PROBLEM DETAILS:
Each line in the data holding "agent" should be listed.

RAW DATA:
..........
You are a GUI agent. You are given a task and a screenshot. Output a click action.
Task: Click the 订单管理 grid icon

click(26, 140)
..........
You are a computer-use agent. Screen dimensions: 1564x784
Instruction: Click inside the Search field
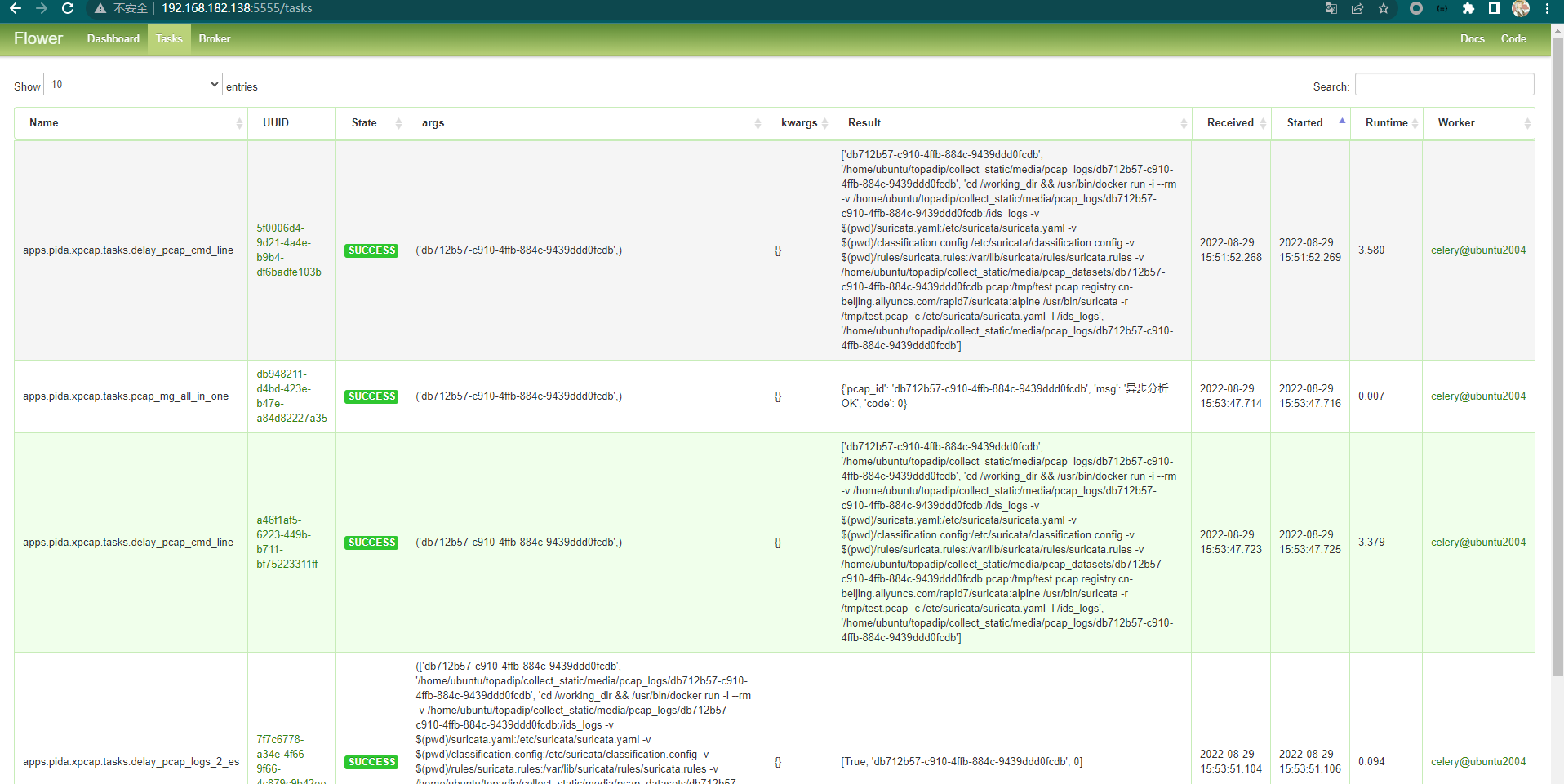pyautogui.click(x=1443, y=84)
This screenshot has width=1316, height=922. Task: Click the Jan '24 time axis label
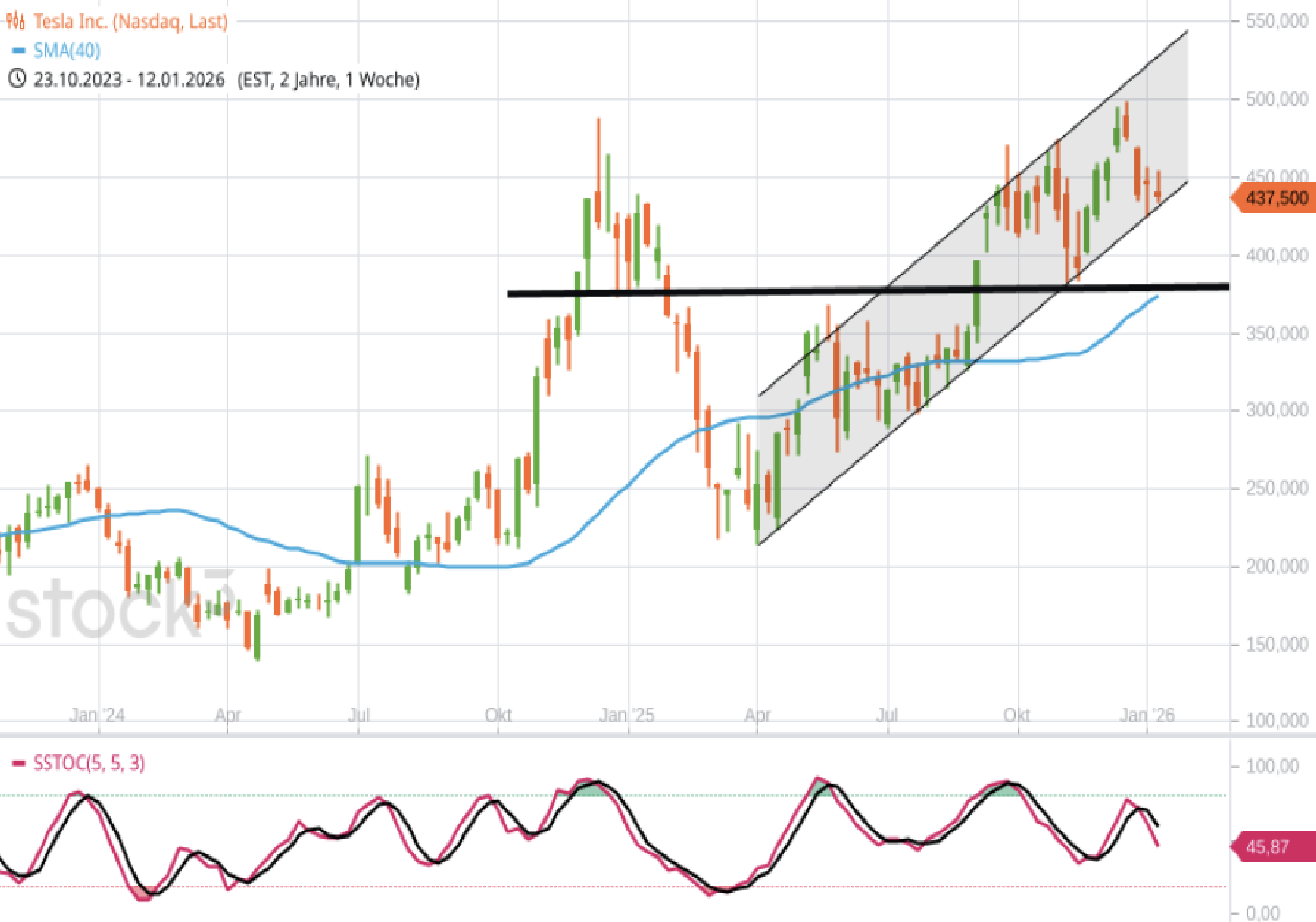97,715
..........
REPLY TO THE EXERCISE:
You are a GUI agent. You are given a task and a screenshot. Output a click action.
You are a computer-use agent. Screen dimensions: 1564x784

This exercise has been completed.